Until recently my research has focused on the intersections of law, politics, and popular media in twentieth-century Germany. I am now shifting more into certain aspects of the Second World War and their legacies.

My first book, Death in the Tiergarten: Murder and Criminal Justice in the Kaiser's Berlin (Harvard UP, 2004) dealt with what I call the "courtroom culture" of Berlin in the years between 1891 and 1914. The book looked at a number of criminal trials and examined how lawyers, judges, prosecutors, defendants, witnesses, politicians, and the press understood themselves and what they were doing in the criminal court. By studying changes in practice and outcomes over time, I argued that a significant liberalization was underway in the courts and the broader culture well before the outbreak of war in 1914.

My second book, Crossing Hitler: The Man Who Put the Nazis on the Witness Stand (Oxford UP, 2008), was a biography of the Weimar-era German trial lawyer Hans Litten (1903-1938), who became famous through his devastating 1931 cross-examination of Adolf Hitler. Through a study of LItten and his career, as well as Litten's subsequent fate in the concentration camps of the Third Reich, I argued that the justice system of late Weimar was neither as judge-driven nor as consistently hostile to the political center and left as previous accounts have made out. In fact the very strenght of the rule of law before 1933 explains the gradual rather than sudden corruption of it under the Nazis.

My third book, Burning the Reichstag: An Investigation into the Third Reich's Enduring Mystery (Oxford UP), appeared early in 2014. The Reichstag Fire was the moment at which Hitler and the Nazis were able to consolidate their power and move from a still-shaky coalition government to something approaching absolute power. Ever since 1933 an often very bitter controversy has raged over the question of "who did it" — did the Nazis themselves set the fire, to create a pretext for draconian legislation, or did the Lee Harvey Oswald-esquw, three-quarters blind and half-mad Dutch anarcho-Communist Marinus van der Lubbe act alone?

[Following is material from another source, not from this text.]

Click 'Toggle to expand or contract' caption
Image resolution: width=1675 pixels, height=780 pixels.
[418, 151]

I became interested in this subject in the latter stages of my work on Hans Litten. Litten was arrested the night of the Reichstag Fire, ans I spent some time trying to pin down the paper trail of his arrest. Most people simply assume he was arrested because he had drawn Hitler's hatred, but I wanted to see the evidence. This research led me into the controversy over when the arrest lists used that night were drafted. I began to be interested in the larger debate over the Reichstag Fire and its serious implications for understanding how and why the Nazis came to power — and the implications of the controversy itself for helping to understand how Germans "came to terms with the past" from the 1940s to the 1960s.

In the course of doing this research I had the opportunity to see a number of sources to which historians of this subject had not previously been able to gain access. The book will bring out some new evidence about the fire itself, but perhaps more importantly, some new and rather shocking information about the nature of the controversy in the 1950s and 1960s. It is as much a meditation on how our history gets written — the mix of politics and interests that shape even academic research — as it is about the events of the fire itself.

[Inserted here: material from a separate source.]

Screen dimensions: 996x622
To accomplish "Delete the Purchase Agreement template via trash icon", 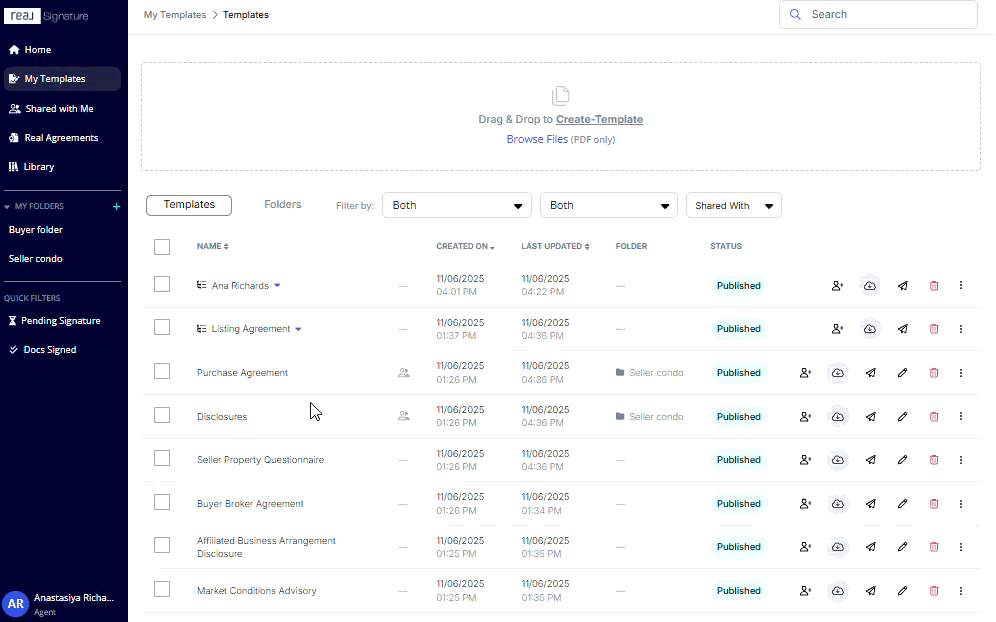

Current Project: The Strange Case of Otto John

This project is about a real-life John le Carré story from the 1950s. In 1954 Otto John was the head of West Germany’s domestic intelligence service, the BfV. That July, while visiting West Berlin for commemorations of the 10th anniversary of the Valkyrie plot, he disappeared – and reappeared a few days later in East Berlin, where he gave a press conference announcing that he had defected, and fiercely criticizing the West German government of Chancellor Konrad Adenauer. But in December 1955 John reappeared in West Berlin following a daring escape from his Soviet minders – and he now claimed that the Soviets had kidnapped him, and he had played along only to save his life. West German authorities did not believe him, and in 1956 John was convicted of treason and sentenced to four years in prison. He spent the rest of his long life trying, unsuccessfully, to clear his name.

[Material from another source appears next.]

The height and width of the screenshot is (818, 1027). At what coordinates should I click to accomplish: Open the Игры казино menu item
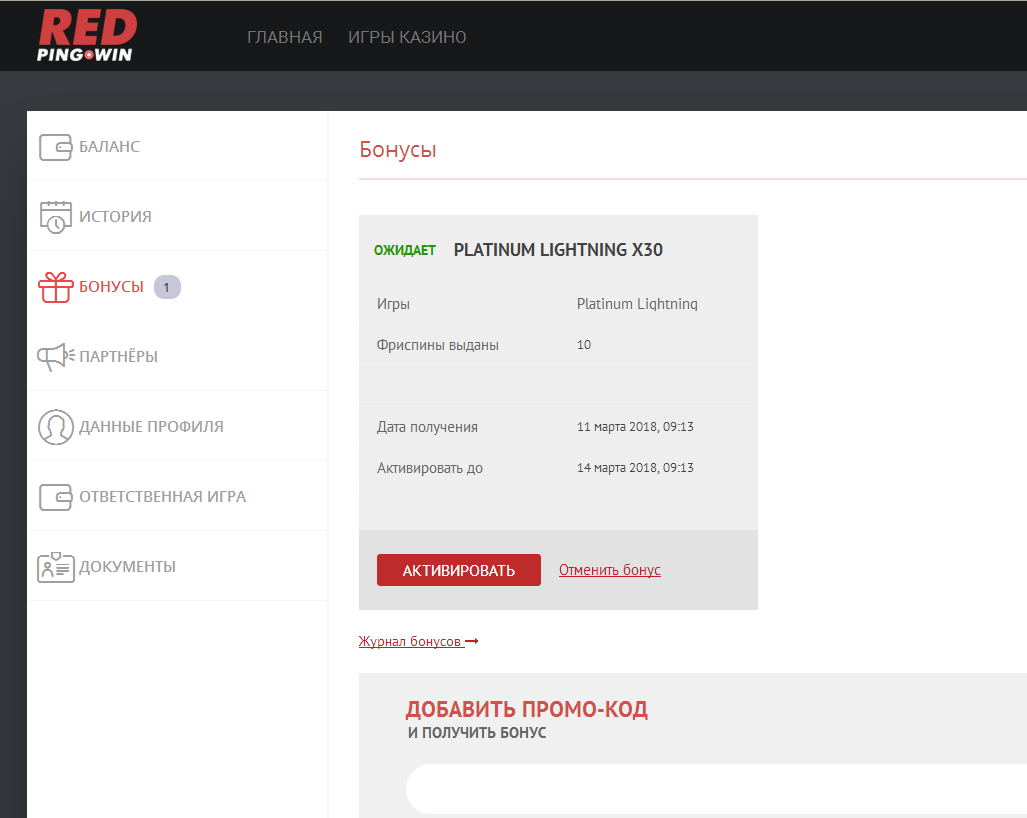[407, 37]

What was the truth? This book uses a mass of new materials, including newly available records from the East German Stasi, the BfV itself, and documents obtained through FOIA applications to the FBI and CIA, to put forward a solution to the Otto John mystery. His disappearance was rooted in much larger factors of German and Cold War politics. John had been actively involved in the anti-Hitler resistance, but in the early 1950s he found himself working in a government increasingly filled up with ex-Nazis who hated him – chief among them his bitter rival Reinhard Gehlen, a leading Nazi intelligence officer and in the 1950s the head of West Germany’s foreign intelligence service. Gehlen was actively conspiring against John, and John feared that Nazis would soon be back in power in West Germany.

John’s story is very much an international one, and this project will emphasize the role that British and American governments and intelligence agencies played in the development of the West German state in general and its security services in particular. The newly released records of the CIA, FBI, and MI5, along with interviews conducted with some CIA veterans, are at the heart of the source base. People like FBI Director J. Edgar Hoover and CIA chief Allen Dulles are central to the story.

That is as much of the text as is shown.